Friday, October 30, 2009
VIDEO GAME REVIEW: Ju-On: The Grudge Haunted House Simulator
Ju-On: The Grudge Haunted House Simulator
Game Platform: Wii
Rating: Mature 17+ for Blood Violence
Reviewed by Matthew Hardstaff
I follow Takashi Shimizu with blind devotion. Lucky for me, I also love Nintendo and have a Wii, so it seemed almost too perfect when "Ju-On: The Grudge Haunted House Simulator" was released on my favourite gaming system a scant few weeks ago. With Shimizu overseeing game development, it seemed XSEED Games were attempting to make the film more in the mold of the "Ju-on" films themselves, using short chapters, each following a different character, to develop the story. When I first played the game, beating the first half in just one sitting, the levels seemed random. The second time I played, again for another hour, where upon I beat the game, I discovered you are in fact following a family of four, and each chapter is a different family member.
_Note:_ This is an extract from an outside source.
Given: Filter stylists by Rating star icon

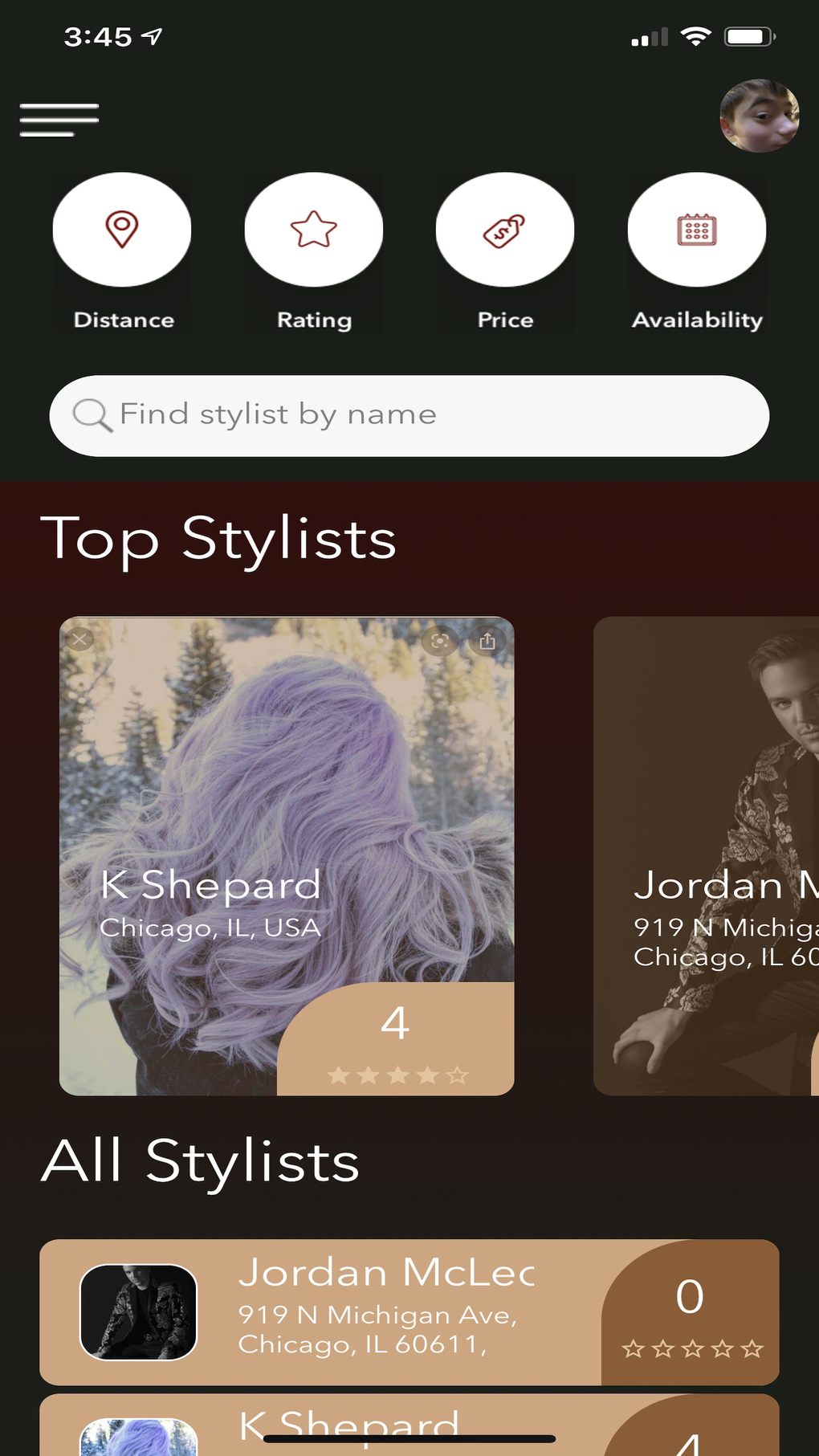Looking at the screenshot, I should coord(314,230).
In my opening statement I lied. The first time I played the game was under harsh circumstances, and it was for such a short period of time, it really doesn’t count, it was just a preview. It was the middle of the day. Several friends were over, none of them really paying attention. They chattered and clucked like little roosters, creating much noise and distraction. The first thing that I immediately noticed is that the game is REALLY slow. You walk at a snails pace, regardless of how much freaky shit goes on, which is kind of funny in a sadistic kind of way. But it quickly became apparent the game isn't to be played when people are mocking it. Like watching any good horror film, you need the zeitgeist. A scary movie doesn't work when people talk and chatter and laugh, constantly breaking the tension and pulling you out of the experience. I knew then, to play "Ju-On: The Grudge Haunted House Simulator", you needed to play it like you were watching a Ju-on film. In a small group, late at night, all the lights turned off. Completely focused on the experience the game creates.
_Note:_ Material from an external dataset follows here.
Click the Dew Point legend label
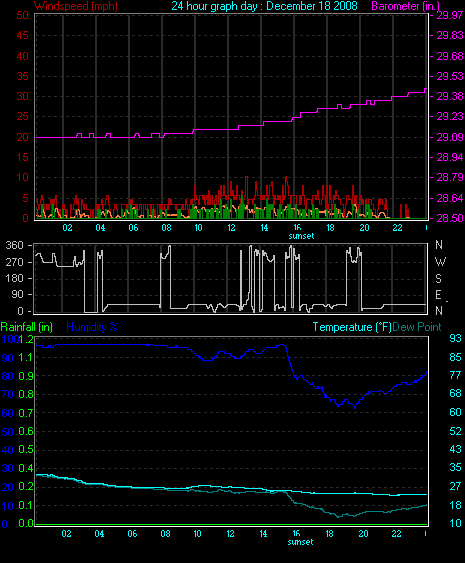465x563 pixels. [417, 327]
Last Saturday night, stumbling home from the bar after the some what disappointing Machida vs. Shogun fight, my French compatriot Nick and I decided to embark upon our first quest into "Ju-On: The Grudge Haunted House Simulator". The first time you really play the game, it definitely does get scary at times, maybe even a little freaky. You walk around, using only a flashlight to guide your way. Sometimes it does a great job of creating tension. You may see a shadow move but then it’s gone. But some of the scares are also lame. It’s a good mix of a few freaky moments, a many involving hair, and some really piss pour ones that are almost laughable. Some of it does play like a great horror film, and you can see Takashi Shimizu’s influence. At times the imagery is just plain fantastic. But some awful graphics certainly ruin some great moments. There are times, that when cutting to a close-up, they just zoom into the wider shot, so that it’s incredibly pixilated. Super Nintendo pixilated. The controls are so simple they’re almost primitive, and the tension can often border on frustration as your movement seems to be perpetually grinding to a halt. Maybe there were financial constrictions, as they several cut A LOT of corners to make this game. So Shimizu ’s vision, whatever it was, is never fully realized.
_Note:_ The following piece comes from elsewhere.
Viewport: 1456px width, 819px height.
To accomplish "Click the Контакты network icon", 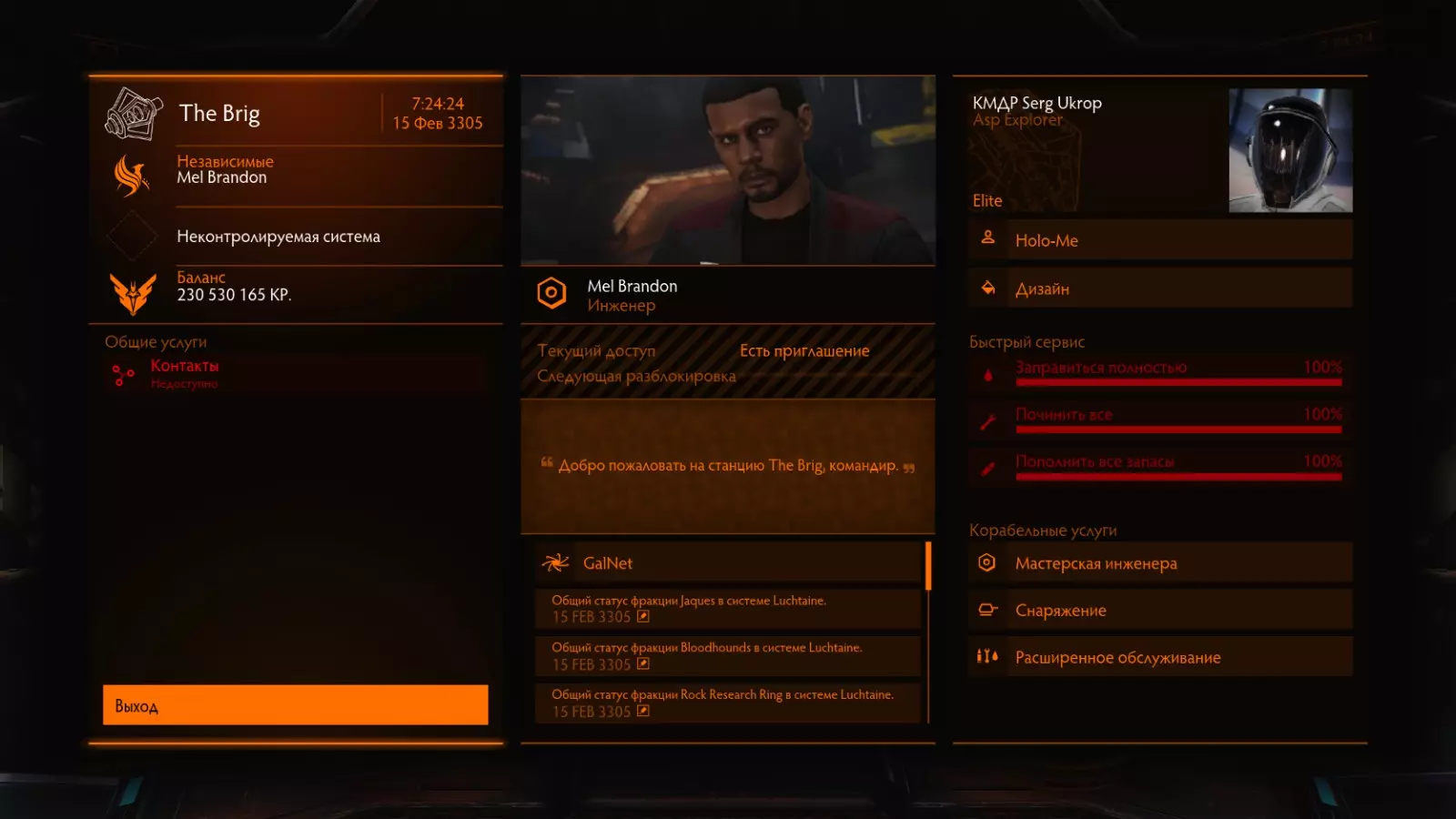I will [123, 374].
The real bad part of the game comes when you have to play a level a second time. You can beat the game in two hours. There are four levels, one for each family member. However, there are hidden items throughout the game that once collected, will reveal a fifth, and final level. Regardless, all the scares come at the exact same moments, so nothing is surprising the second time around. All tension is lost. That wouldn't be all bad, except you move so frickin' slow, there is absolutely no enjoyment gained from playing a level over again. It’s painfully bad.
So basically, it’s great the first time, but then, two hours later, it makes a great coaster or an addition to your ever growing Ju-on collection. But nothing more.